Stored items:
= Beginning of Section =
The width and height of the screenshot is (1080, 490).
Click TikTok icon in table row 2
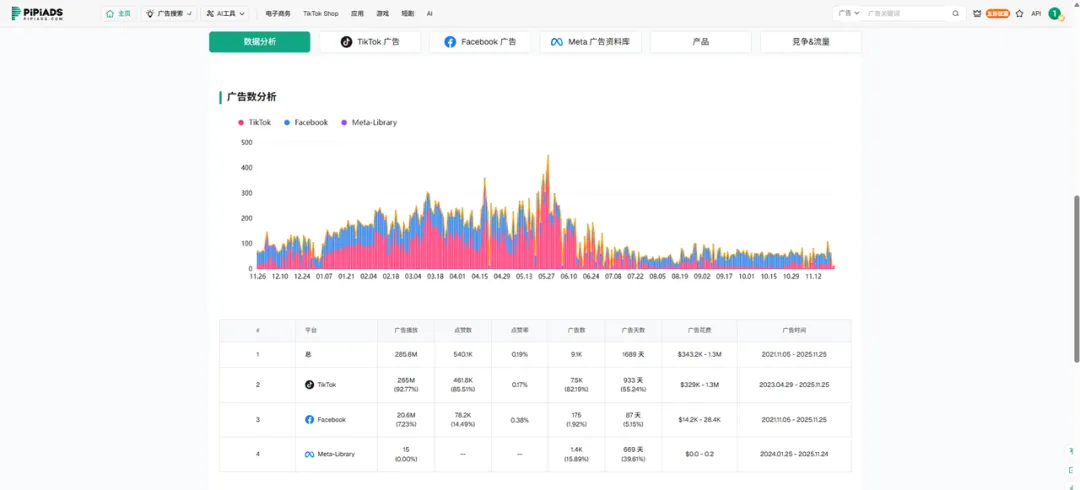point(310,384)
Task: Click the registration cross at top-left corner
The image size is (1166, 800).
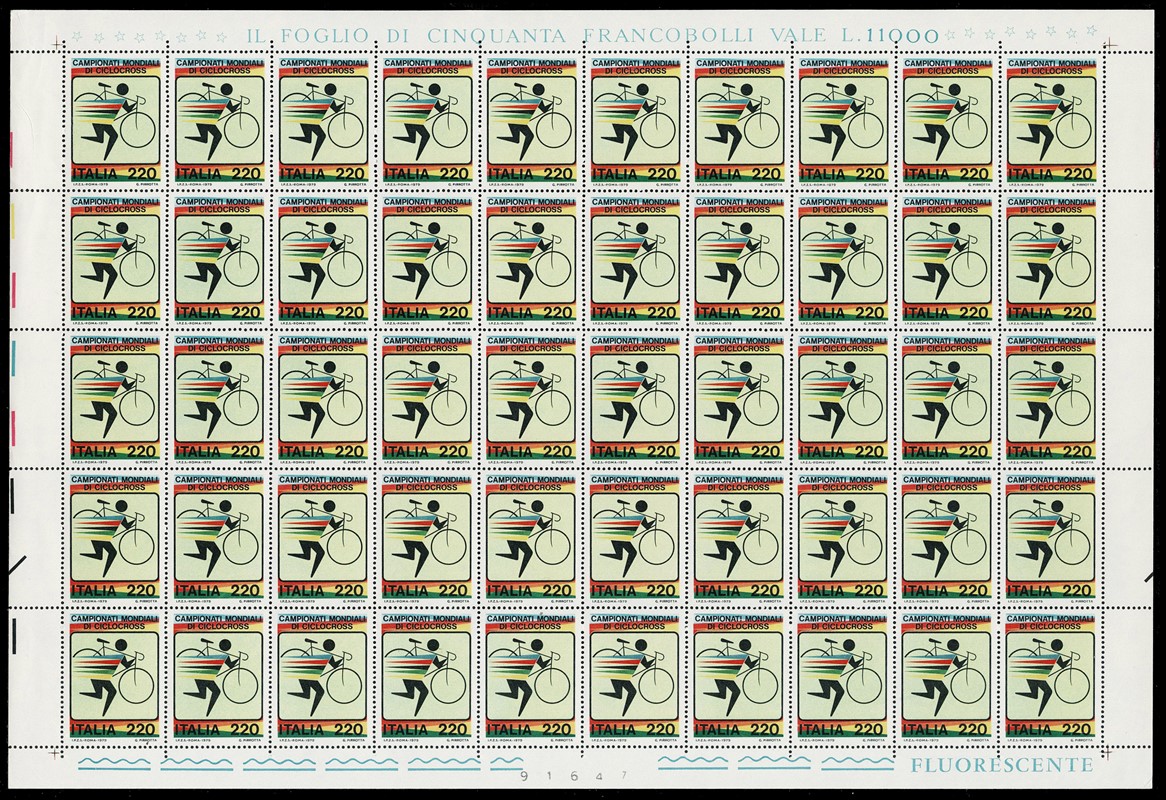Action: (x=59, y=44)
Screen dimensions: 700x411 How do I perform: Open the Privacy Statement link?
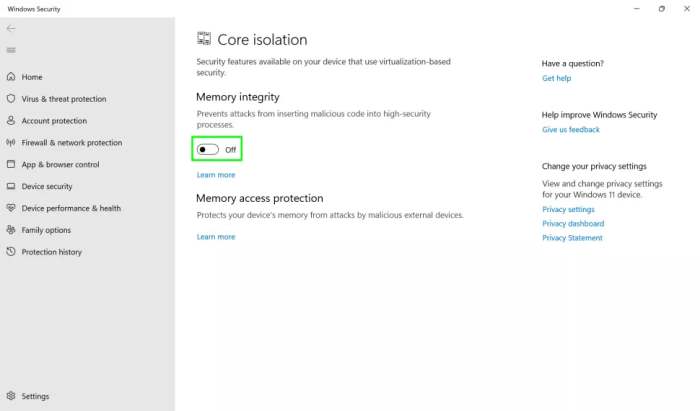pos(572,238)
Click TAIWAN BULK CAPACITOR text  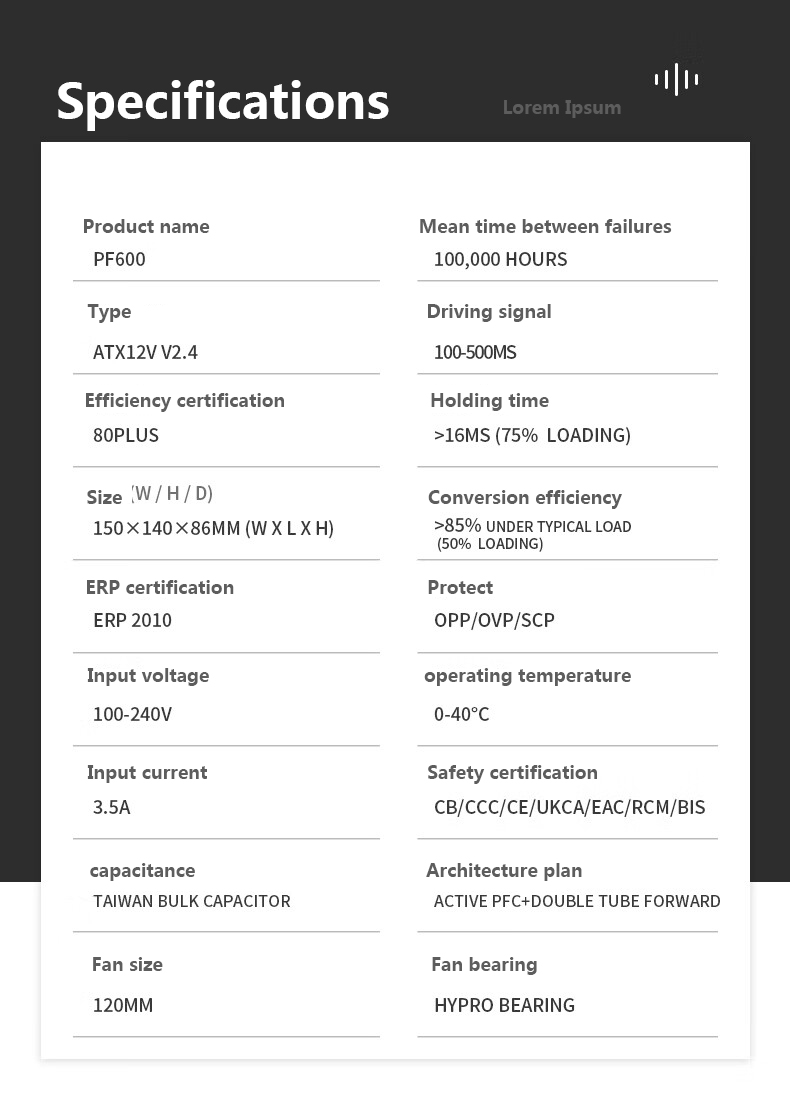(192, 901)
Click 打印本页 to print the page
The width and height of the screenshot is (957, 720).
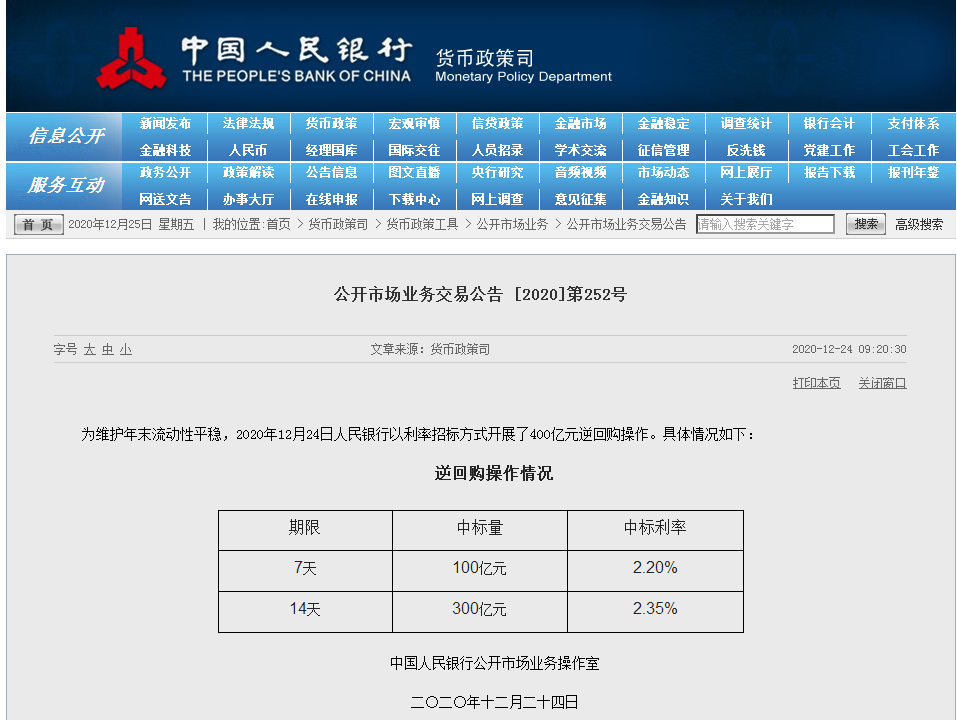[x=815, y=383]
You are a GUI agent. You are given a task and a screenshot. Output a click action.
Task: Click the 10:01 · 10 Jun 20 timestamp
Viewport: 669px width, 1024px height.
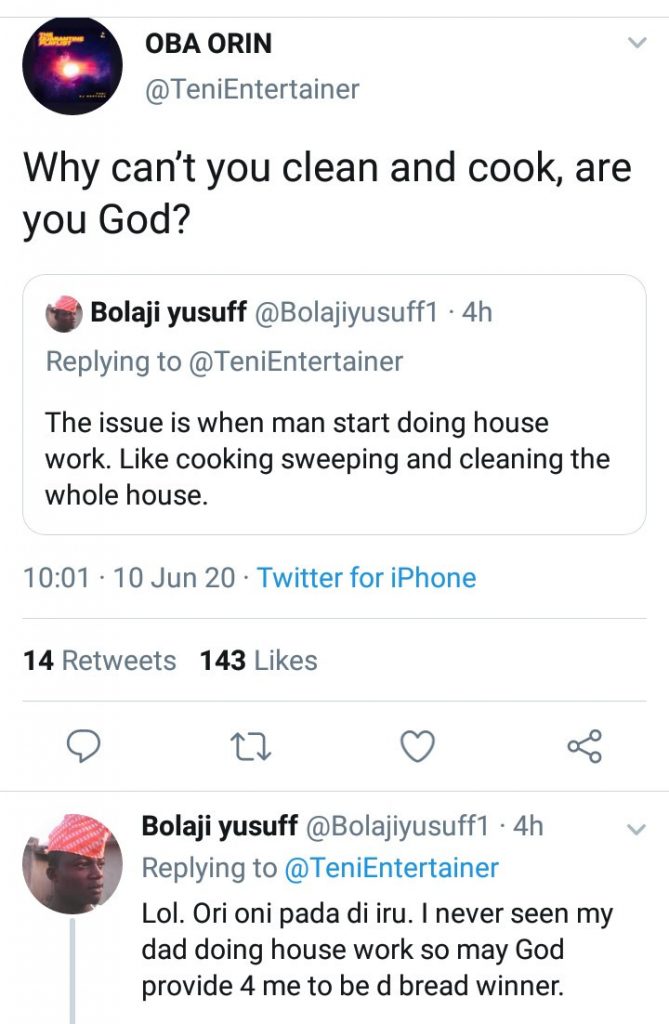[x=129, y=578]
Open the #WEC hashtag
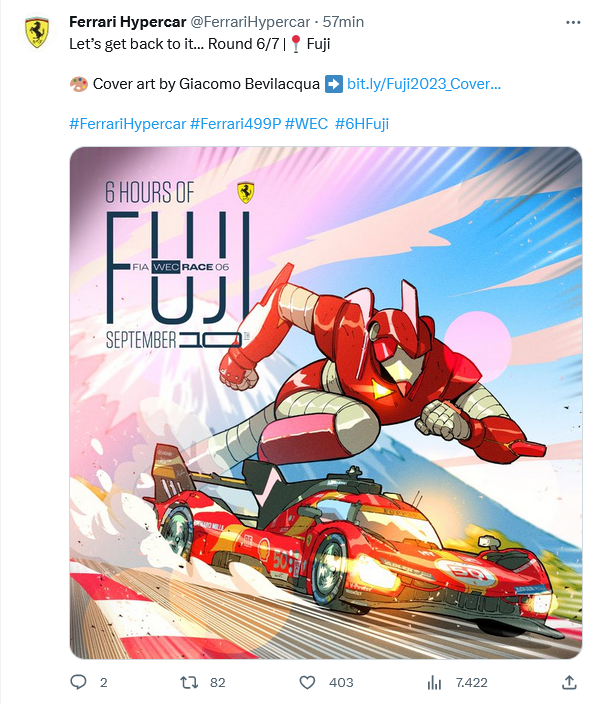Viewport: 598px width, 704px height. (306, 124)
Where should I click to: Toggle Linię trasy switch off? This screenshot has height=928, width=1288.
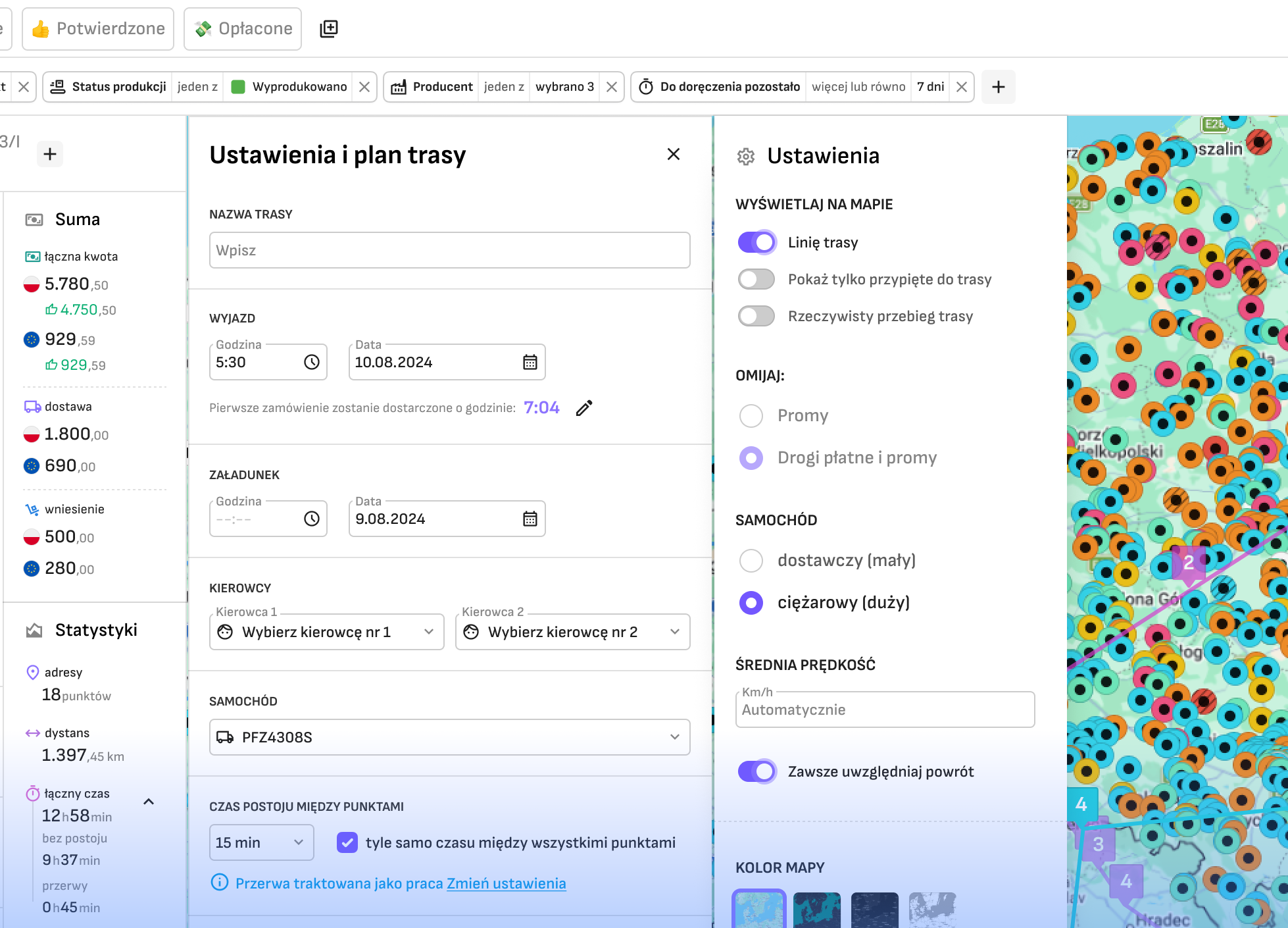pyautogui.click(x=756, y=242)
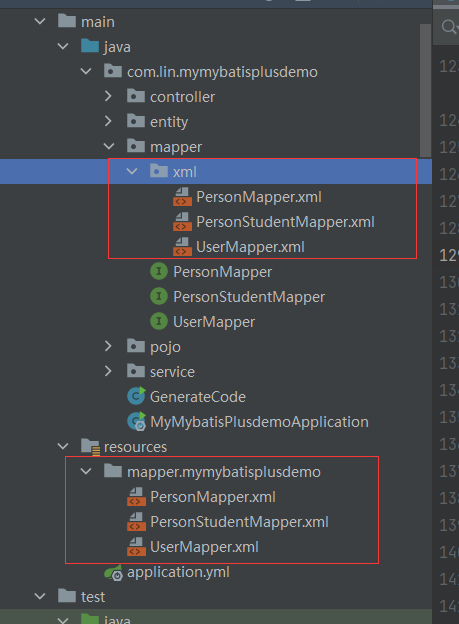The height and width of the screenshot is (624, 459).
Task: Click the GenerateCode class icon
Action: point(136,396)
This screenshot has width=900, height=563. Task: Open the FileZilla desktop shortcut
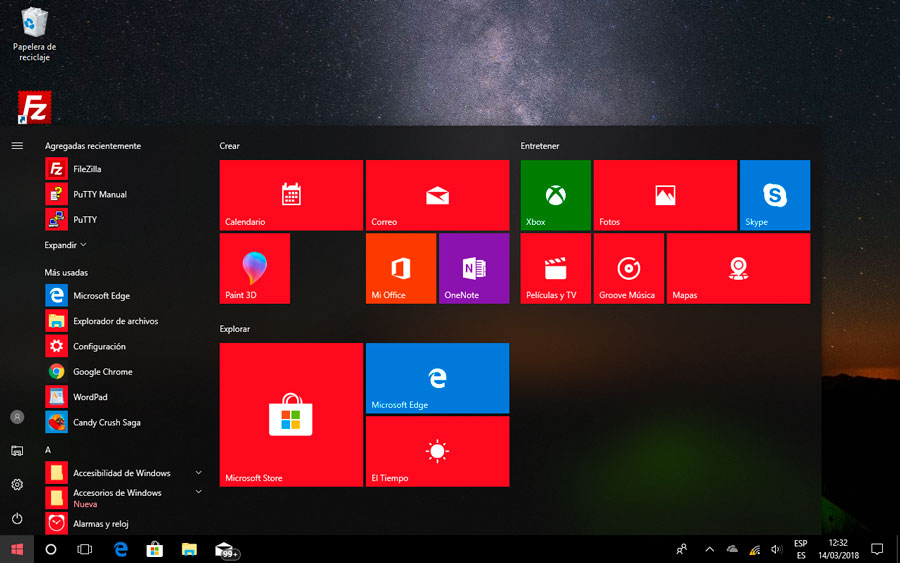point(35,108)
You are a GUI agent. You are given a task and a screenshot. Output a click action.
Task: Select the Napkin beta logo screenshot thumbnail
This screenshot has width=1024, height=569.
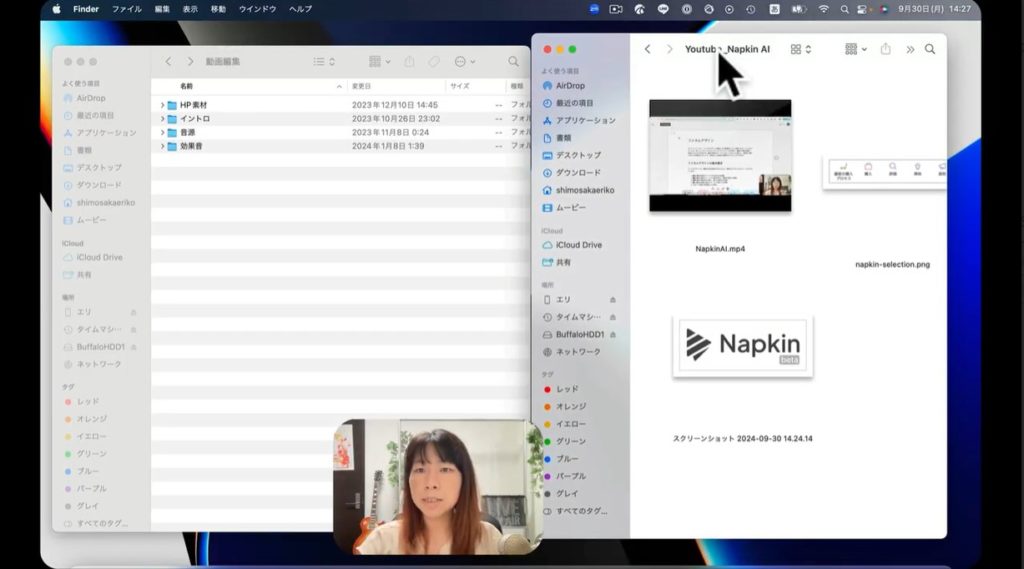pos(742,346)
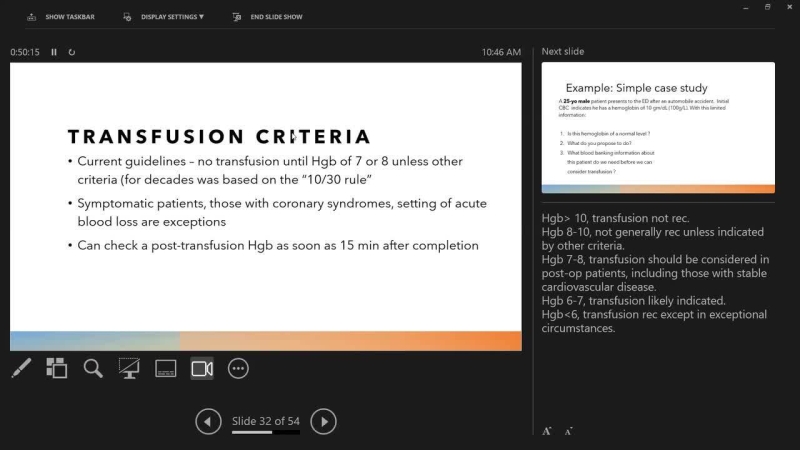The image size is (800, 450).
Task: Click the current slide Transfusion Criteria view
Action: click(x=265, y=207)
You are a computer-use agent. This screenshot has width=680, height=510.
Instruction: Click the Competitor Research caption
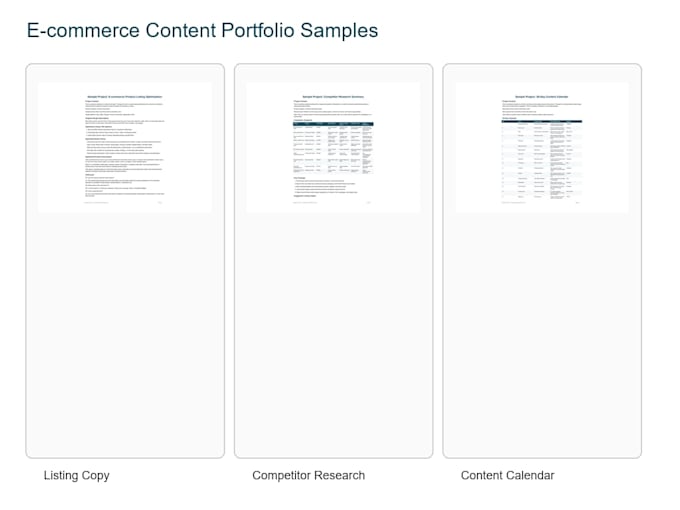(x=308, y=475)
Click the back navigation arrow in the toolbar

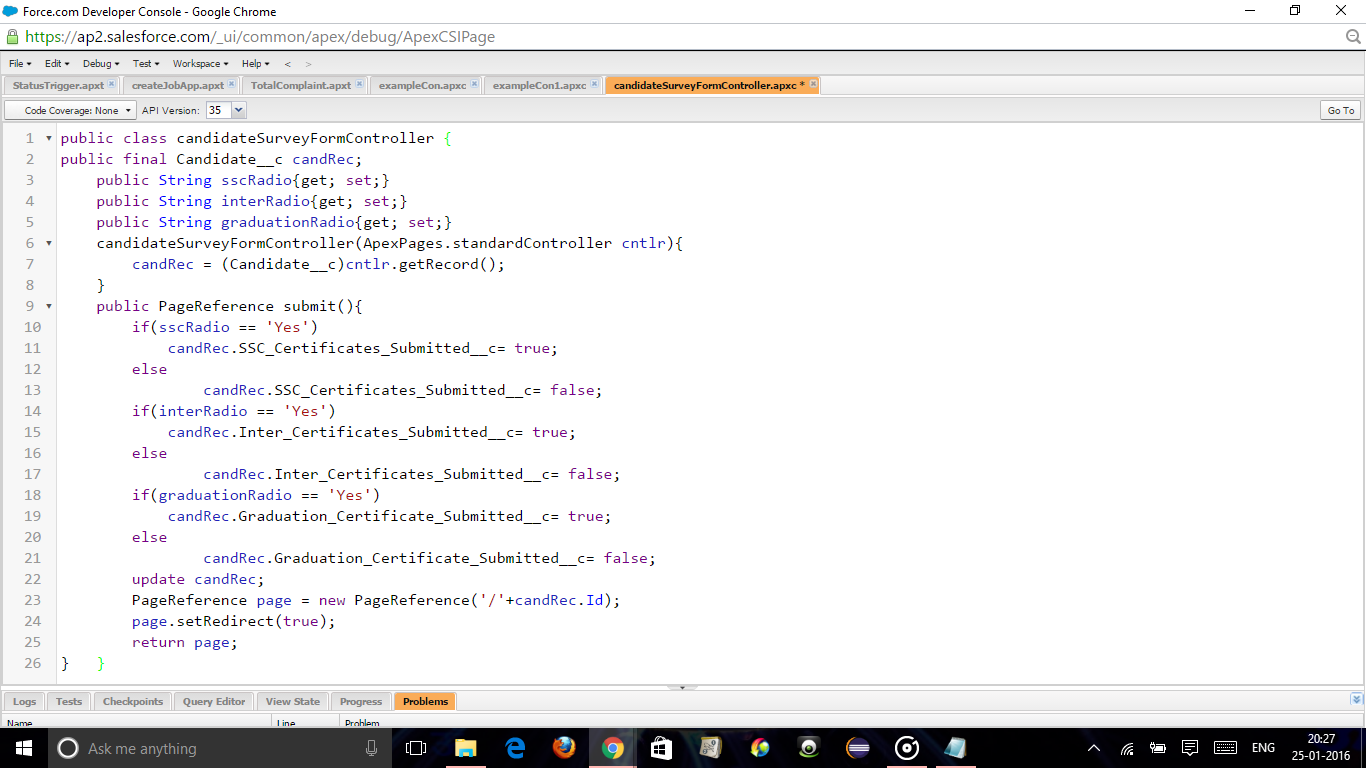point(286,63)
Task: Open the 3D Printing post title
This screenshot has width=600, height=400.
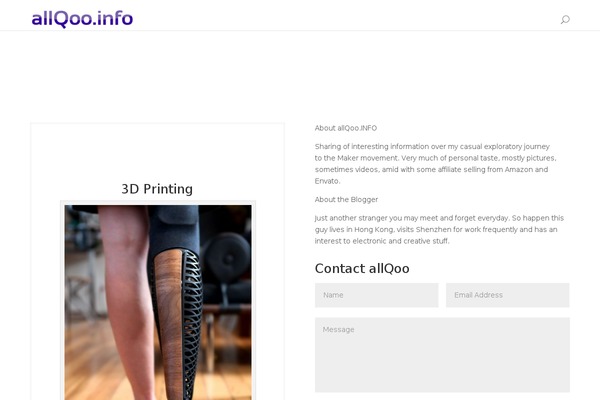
= End of Section =
**Task description**
Quote precisely the lines of the data from the line containing "Instruction: Click the" through its final line, both included, excluding pictures.

**Response to the exercise**
Instruction: Click the Competitor Research caption
(x=308, y=475)
Click the back navigation arrow in the toolbar

point(286,63)
Task: Open the 3D Printing post title
This screenshot has width=600, height=400.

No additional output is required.